(ENTRIES SUPPLIED)
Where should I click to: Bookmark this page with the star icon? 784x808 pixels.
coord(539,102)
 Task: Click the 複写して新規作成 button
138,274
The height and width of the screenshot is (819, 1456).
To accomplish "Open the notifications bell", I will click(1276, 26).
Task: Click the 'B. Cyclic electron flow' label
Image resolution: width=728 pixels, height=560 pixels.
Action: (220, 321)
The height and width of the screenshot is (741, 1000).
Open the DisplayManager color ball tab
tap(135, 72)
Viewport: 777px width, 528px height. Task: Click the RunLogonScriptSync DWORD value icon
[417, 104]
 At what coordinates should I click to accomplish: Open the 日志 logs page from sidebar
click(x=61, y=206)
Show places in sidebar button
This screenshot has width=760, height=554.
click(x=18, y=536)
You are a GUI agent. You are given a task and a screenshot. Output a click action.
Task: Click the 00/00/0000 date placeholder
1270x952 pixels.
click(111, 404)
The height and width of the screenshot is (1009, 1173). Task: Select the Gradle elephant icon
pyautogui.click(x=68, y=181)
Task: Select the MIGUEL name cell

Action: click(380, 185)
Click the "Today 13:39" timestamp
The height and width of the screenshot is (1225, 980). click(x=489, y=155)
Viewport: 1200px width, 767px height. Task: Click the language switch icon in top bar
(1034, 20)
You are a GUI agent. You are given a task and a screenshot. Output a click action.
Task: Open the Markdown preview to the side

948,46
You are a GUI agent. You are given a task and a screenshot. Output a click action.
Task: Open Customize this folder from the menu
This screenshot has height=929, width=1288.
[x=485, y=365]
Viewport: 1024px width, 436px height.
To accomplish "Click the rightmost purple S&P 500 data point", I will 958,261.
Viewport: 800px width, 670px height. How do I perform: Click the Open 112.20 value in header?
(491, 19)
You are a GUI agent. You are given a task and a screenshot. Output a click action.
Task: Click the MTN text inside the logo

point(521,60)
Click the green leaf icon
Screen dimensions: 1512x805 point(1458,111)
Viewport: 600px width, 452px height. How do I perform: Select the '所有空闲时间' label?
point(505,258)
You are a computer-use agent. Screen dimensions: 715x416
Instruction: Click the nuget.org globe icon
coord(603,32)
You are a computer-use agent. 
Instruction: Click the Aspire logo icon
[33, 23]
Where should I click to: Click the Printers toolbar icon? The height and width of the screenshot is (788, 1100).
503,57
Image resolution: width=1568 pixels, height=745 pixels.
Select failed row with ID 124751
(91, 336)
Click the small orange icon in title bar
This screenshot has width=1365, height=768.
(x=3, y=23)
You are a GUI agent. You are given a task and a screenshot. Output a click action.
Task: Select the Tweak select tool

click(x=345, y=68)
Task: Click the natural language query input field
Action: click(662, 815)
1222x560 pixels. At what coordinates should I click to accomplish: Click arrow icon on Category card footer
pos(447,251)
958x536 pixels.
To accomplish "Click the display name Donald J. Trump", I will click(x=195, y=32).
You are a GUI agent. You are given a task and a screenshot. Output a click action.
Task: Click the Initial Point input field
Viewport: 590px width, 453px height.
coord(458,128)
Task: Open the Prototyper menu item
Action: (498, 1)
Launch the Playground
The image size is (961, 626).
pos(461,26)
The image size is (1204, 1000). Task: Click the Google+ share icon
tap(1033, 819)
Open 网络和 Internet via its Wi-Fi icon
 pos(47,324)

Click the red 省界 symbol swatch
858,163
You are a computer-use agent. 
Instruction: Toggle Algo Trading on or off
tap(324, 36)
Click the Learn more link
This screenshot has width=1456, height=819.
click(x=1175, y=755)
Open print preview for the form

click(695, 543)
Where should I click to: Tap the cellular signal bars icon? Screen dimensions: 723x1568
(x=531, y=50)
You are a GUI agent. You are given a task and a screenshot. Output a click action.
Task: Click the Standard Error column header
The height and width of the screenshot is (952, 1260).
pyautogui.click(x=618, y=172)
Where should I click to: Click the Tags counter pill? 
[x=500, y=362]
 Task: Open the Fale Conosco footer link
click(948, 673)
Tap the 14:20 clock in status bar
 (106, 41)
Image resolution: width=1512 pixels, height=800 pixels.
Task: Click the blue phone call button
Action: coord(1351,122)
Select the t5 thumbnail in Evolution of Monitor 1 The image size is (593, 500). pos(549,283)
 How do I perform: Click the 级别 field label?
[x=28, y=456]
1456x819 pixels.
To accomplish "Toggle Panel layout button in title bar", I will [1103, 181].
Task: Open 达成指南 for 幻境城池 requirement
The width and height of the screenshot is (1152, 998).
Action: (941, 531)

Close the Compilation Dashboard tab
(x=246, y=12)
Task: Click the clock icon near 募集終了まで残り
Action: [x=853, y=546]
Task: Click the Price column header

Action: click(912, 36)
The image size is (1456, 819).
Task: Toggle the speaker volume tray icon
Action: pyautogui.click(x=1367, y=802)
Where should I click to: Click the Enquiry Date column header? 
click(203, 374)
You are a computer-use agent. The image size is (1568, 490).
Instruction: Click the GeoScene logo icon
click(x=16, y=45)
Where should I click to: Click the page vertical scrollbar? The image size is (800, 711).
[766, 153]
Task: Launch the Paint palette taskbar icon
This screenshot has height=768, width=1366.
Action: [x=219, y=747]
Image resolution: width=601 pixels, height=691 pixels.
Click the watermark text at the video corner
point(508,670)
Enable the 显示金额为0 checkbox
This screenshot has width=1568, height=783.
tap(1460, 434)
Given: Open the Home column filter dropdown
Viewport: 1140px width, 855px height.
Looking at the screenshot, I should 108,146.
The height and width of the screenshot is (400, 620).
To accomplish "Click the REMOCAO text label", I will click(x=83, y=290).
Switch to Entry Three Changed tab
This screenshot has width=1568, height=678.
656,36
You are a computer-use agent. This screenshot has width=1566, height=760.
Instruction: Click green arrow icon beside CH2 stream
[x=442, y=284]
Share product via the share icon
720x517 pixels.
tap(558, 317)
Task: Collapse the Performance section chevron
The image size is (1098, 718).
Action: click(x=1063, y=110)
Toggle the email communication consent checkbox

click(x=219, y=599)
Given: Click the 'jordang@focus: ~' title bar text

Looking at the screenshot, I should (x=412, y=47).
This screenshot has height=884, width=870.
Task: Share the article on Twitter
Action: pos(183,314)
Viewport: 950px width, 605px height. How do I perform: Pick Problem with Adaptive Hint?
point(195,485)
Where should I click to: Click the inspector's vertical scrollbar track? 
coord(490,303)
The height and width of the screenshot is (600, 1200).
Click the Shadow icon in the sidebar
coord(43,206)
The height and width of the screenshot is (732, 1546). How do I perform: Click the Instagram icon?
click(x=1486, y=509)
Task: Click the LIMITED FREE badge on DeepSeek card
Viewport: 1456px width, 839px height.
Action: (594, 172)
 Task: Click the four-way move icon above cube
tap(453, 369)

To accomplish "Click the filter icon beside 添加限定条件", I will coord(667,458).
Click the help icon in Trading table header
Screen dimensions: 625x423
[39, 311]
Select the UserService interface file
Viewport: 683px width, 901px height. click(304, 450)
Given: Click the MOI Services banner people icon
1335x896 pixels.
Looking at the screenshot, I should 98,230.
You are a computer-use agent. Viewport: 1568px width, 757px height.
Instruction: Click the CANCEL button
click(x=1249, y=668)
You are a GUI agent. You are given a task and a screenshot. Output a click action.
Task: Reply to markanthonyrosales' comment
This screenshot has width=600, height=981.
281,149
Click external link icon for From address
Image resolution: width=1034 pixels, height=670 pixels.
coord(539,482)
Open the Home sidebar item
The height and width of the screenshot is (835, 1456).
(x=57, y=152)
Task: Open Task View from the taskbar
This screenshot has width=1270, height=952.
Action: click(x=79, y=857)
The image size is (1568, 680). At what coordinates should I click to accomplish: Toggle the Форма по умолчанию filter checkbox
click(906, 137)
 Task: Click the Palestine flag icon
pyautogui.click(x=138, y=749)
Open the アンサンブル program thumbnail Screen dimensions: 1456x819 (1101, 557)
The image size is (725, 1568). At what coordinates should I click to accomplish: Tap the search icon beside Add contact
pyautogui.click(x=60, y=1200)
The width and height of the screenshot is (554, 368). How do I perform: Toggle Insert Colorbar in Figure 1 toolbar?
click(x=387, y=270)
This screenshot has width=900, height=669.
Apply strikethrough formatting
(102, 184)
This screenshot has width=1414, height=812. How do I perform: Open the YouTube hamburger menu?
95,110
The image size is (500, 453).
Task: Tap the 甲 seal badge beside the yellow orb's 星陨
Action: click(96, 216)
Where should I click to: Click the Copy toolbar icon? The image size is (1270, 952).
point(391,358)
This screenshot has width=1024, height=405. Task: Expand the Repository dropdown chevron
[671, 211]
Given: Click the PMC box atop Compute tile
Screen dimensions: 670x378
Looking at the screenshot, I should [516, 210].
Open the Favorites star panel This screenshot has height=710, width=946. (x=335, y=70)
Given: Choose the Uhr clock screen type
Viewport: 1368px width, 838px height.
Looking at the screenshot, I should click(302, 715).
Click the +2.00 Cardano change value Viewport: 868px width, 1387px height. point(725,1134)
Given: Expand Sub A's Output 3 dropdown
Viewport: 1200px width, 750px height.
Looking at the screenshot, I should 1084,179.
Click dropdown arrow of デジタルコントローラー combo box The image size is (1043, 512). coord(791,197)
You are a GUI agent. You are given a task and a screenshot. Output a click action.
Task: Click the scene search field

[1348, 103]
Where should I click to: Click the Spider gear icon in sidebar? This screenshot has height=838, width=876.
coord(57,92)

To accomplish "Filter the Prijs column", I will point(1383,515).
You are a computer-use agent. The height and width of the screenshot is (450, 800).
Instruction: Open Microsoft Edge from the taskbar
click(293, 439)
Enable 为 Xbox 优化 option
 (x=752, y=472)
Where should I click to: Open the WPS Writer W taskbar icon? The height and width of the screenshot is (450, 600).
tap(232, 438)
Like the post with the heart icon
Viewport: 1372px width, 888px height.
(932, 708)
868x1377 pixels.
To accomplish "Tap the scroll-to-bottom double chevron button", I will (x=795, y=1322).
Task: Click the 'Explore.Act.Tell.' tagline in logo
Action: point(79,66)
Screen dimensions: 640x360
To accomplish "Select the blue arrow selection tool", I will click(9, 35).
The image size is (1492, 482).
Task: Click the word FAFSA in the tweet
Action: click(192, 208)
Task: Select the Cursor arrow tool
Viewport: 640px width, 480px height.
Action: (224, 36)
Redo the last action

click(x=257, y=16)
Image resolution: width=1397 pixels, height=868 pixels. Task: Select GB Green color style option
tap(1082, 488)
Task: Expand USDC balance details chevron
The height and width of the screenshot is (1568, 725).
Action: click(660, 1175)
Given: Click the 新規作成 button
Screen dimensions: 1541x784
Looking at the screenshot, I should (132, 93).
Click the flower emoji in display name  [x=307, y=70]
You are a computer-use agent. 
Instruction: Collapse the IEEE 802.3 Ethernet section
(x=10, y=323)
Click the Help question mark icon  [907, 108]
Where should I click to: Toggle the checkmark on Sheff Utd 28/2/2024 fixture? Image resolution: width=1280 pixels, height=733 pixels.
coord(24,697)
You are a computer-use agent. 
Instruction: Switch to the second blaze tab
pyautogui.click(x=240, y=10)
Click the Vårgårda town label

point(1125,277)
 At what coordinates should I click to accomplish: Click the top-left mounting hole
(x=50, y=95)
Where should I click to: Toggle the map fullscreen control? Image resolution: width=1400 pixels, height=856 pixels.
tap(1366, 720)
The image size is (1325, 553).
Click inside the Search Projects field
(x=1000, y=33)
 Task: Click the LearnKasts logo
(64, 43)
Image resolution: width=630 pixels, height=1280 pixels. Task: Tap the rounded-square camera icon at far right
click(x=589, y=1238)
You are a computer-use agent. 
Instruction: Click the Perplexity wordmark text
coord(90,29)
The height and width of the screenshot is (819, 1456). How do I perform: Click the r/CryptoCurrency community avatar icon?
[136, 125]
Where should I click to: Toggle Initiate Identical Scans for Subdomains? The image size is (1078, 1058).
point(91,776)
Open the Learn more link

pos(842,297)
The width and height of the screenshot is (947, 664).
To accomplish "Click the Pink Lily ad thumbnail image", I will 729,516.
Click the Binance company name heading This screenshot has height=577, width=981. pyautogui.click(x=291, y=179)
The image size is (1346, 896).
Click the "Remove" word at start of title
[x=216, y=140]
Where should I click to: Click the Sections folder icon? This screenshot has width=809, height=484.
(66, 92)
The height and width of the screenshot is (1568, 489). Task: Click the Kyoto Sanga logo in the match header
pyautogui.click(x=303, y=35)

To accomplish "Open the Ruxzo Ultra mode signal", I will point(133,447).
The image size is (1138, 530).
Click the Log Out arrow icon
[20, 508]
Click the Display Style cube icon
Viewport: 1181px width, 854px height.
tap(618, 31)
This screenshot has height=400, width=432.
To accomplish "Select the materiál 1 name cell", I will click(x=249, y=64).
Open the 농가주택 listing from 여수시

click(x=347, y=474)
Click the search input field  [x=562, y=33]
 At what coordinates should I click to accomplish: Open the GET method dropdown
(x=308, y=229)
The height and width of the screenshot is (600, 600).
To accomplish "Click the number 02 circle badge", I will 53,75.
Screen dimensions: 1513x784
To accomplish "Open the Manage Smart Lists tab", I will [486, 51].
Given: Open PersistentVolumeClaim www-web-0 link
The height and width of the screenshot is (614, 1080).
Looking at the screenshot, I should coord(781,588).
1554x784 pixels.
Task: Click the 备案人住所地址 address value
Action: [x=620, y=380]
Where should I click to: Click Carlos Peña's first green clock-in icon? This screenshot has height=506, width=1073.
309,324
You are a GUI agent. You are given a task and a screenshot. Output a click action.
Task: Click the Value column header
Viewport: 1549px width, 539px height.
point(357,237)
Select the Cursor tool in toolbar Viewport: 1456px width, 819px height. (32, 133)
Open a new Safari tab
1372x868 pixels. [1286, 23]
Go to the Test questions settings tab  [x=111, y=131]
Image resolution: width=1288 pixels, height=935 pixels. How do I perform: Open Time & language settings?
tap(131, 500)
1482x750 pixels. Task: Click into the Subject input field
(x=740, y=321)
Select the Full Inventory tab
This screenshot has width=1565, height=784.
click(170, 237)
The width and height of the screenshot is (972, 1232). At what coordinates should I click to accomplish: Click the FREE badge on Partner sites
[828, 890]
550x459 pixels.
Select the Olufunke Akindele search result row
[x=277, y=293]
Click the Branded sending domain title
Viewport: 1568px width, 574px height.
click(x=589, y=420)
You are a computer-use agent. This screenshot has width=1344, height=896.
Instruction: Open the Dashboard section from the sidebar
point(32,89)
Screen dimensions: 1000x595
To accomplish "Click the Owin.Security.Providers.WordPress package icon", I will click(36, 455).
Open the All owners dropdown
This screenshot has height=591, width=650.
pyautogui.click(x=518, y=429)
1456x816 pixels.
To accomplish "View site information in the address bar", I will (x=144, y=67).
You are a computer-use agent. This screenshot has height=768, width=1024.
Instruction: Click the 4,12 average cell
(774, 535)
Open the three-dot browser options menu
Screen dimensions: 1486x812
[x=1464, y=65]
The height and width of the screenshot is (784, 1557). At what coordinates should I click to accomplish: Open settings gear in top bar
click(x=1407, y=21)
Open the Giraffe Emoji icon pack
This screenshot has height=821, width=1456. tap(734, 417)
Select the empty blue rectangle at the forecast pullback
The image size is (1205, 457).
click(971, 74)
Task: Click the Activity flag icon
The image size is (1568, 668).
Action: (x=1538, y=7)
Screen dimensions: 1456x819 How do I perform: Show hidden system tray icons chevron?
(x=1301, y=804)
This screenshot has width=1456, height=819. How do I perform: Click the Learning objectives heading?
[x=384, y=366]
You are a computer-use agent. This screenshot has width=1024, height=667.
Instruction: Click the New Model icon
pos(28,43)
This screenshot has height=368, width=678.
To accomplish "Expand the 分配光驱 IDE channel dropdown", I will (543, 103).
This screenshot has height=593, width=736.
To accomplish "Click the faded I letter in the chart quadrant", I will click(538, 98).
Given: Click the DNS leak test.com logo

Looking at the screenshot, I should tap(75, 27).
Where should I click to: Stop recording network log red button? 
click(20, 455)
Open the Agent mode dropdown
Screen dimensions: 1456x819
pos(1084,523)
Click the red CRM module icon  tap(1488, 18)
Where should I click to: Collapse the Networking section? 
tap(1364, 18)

(EXERCISE DESCRIPTION)
Copy out the lines starting at the one containing "Click the Vårgårda town label" and ending at the one containing "(x=1000, y=33)", reproducing each precisely.

(CORRECT OUTPUT)
Click the Vårgårda town label

point(1125,277)
 At what coordinates should I click to accomplish: Click the top-left mounting hole
(x=50, y=95)
Where should I click to: Toggle the map fullscreen control? Image resolution: width=1400 pixels, height=856 pixels.
tap(1366, 720)
The image size is (1325, 553).
Click inside the Search Projects field
(x=1000, y=33)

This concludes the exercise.